Un largo camino recorrió la toga desde que fuera usada por Fidel hasta su actual reposo dentro de una vitrina. Según un artículo publicado por las especialistas santiagueras María Esther Mora y Leydi López, en el suplemento territorial El Cubano Libre, en el año 2010, mediante una investigación al respecto se determinó que al menos hubo un par de togas en acción. Durante las vistas con acceso público –primera y segunda– a las que asistió en el Palacio de Justicia, los días 21 y 22 de septiembre de 1953, Fidel usó la toga del doctor Eduardo Sabourín Rovira, abogado de asuntos civiles allí presente.
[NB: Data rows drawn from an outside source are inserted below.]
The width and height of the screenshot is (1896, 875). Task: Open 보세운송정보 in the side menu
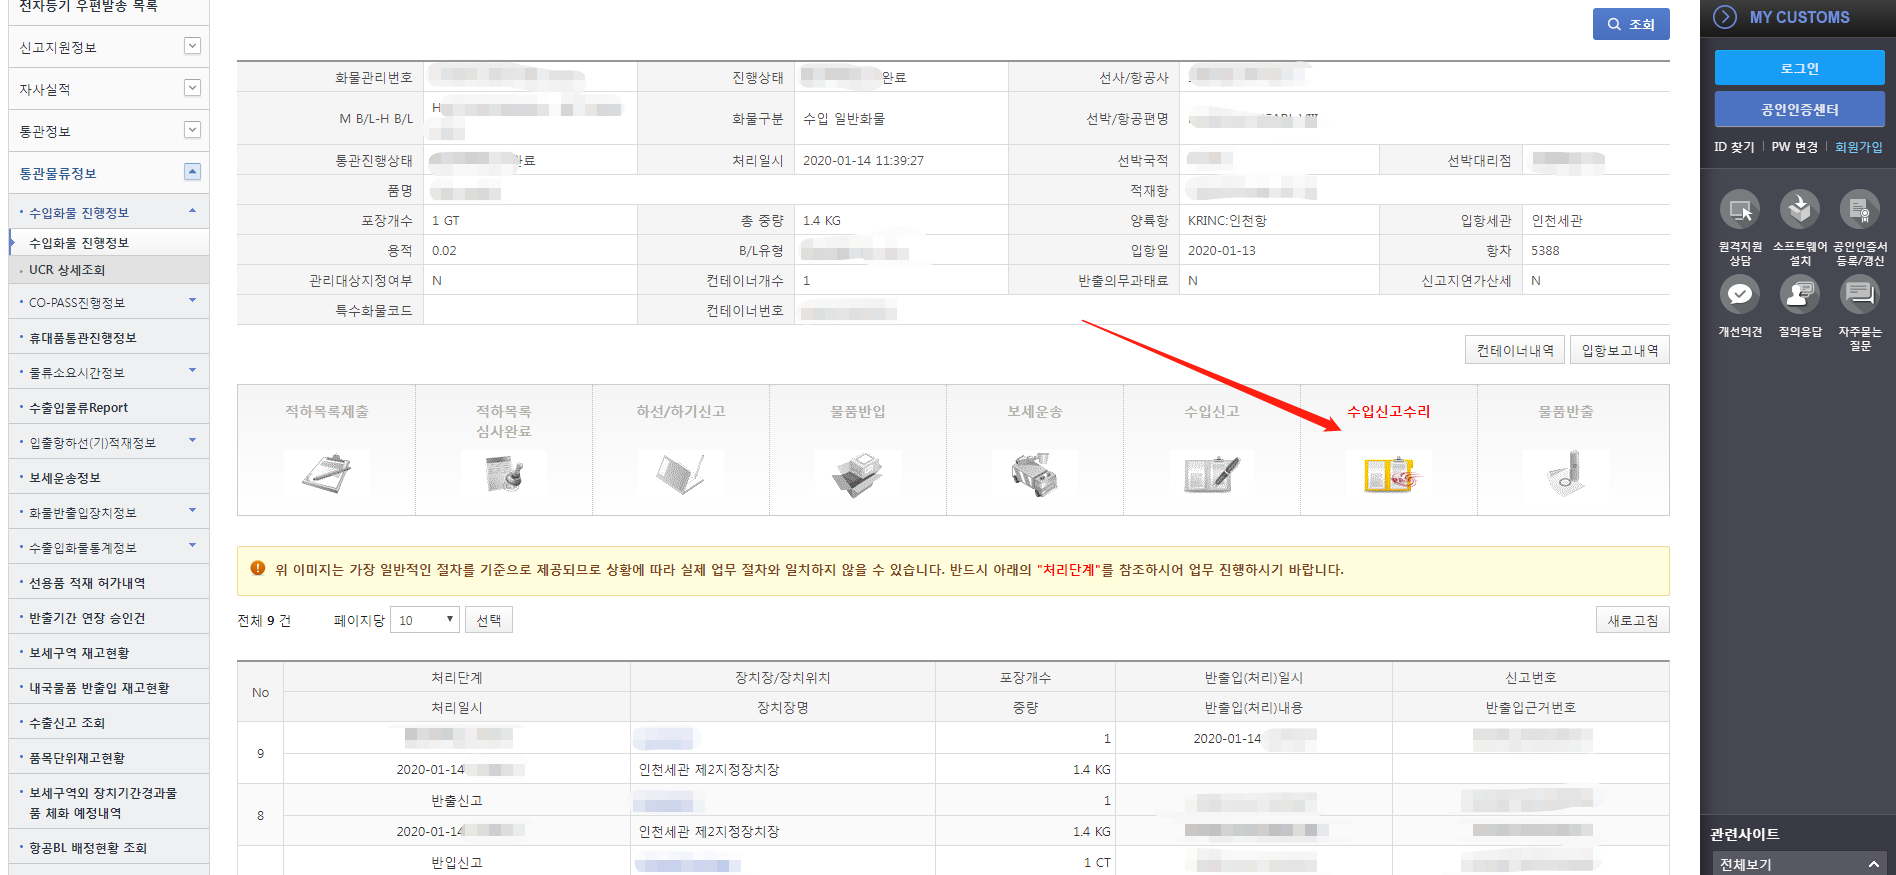(x=65, y=478)
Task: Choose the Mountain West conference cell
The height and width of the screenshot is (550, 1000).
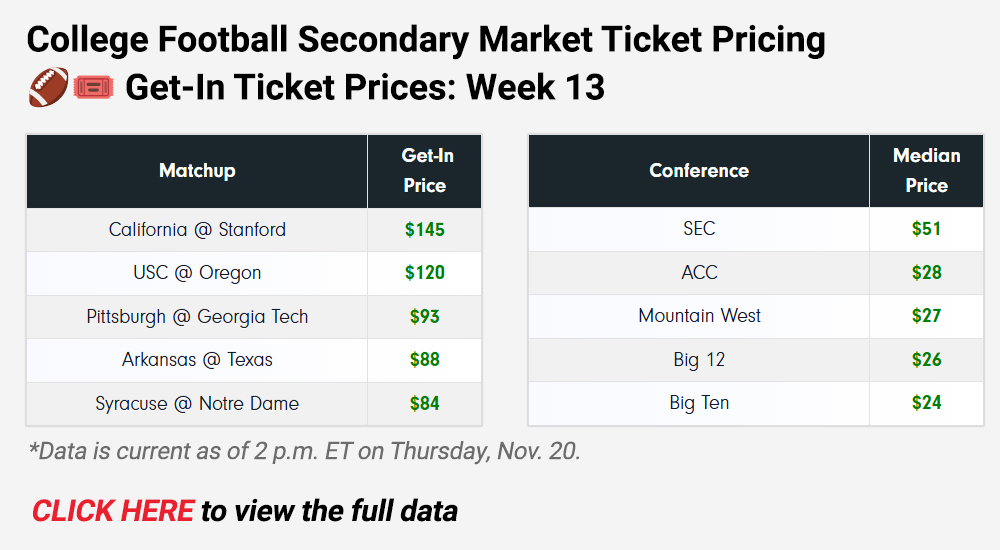Action: coord(699,316)

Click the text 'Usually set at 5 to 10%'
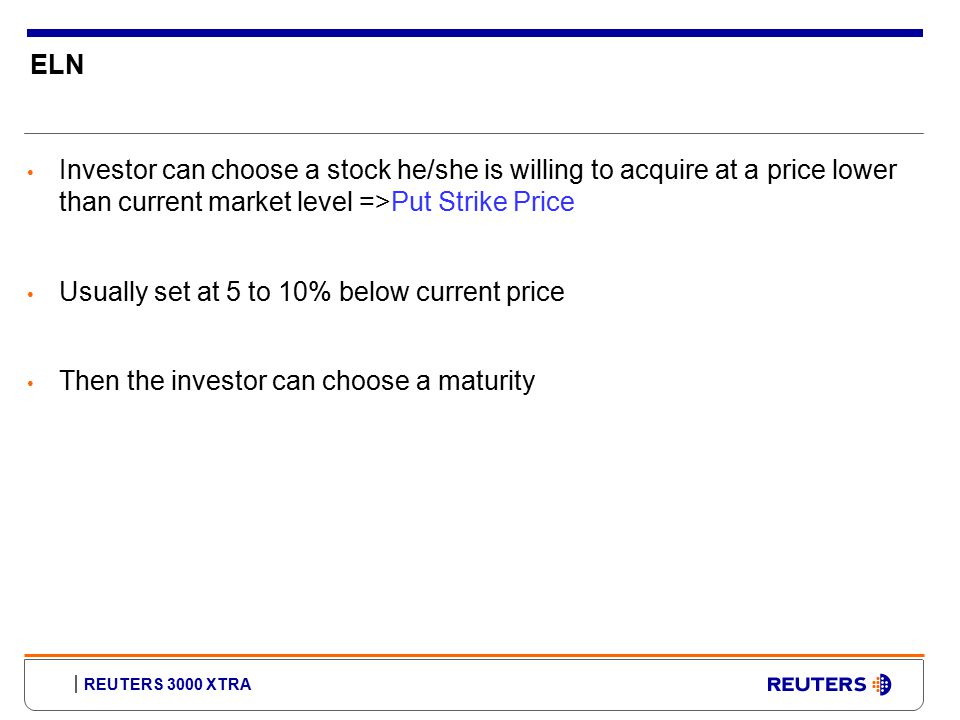pyautogui.click(x=195, y=291)
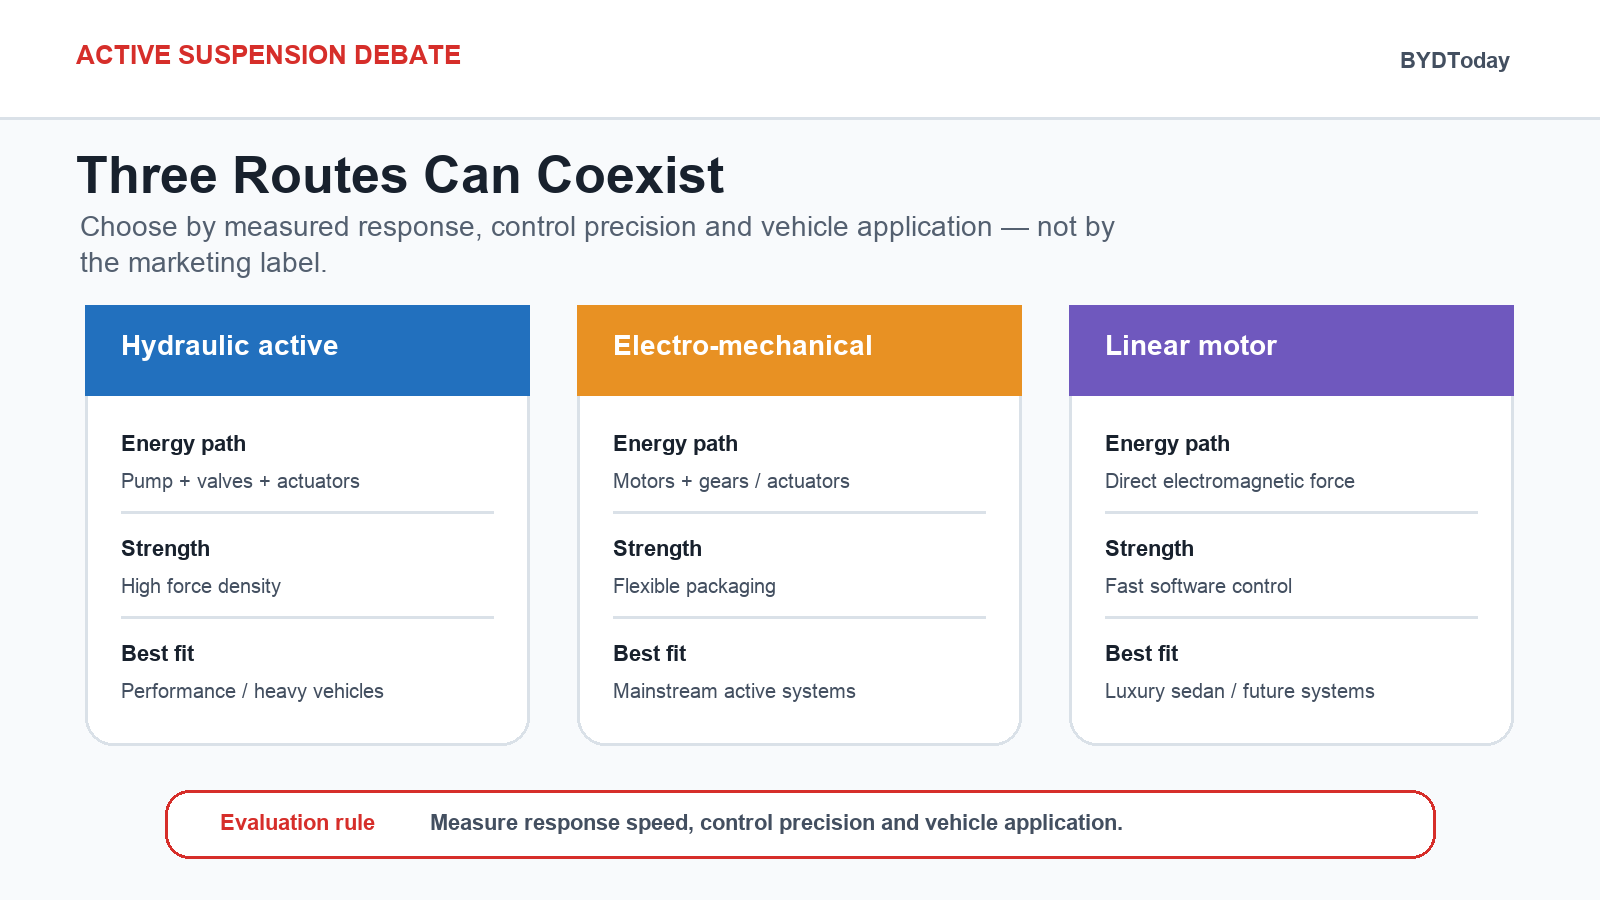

Se le solicitó el préstamo atendiendo a que tenía una complexión física similar a la del líder insurrecto y a que en ese momento la institución no disponía de una prenda para facilitarle. La bata fue devuelta a su dueño cuatro días después. Al reiniciarse el proceso judicial en el salón de enfermeras en el Hospital Civil, Fidel se puso la otra toga aportada por El Indio.
Tempranamente la Revolución triunfante promovió el rescate de la memoria histórica vinculada al proceso libertario. Así el comandante Juan Almeida convocó mediante decreto a entregar objetos de valor patrimonial. Ya en diciembre del propio año 1959, en el Castillo de la Punta, fue inaugurado el Museo de la Revolución.
Según testimonio de Alcibíades Salazar, el aludido Indio: “la toga que le facilité a Fidel para el juicio le continué dando uso, en el año 1959 vino al Palacio de Justicia la directora del Museo de la Revolución y se la entregué”. Mientras, la familia de Eduardo Sabourín donó la suya a través de un teniente rebelde; este, presumiblemente, la dio a Celia Sánchez Manduley, quien la llevó a dicho centro cultural. Fue así como llegaron a La Habana, por distintitas vías, las dos togas utilizadas por Fidel en el juicio del Moncada.
Mediante transferencia del 22 de enero de 1999, la simbólica pieza fue remitida al museo Abel Santamaría. Restaurada por la conservadora Rita María Rioja, desde el año 2002 la toga sobresale entre la colección de objetos que ambientan la “monumental” sala donde se sembró la semilla del programa de la Revolución cubana.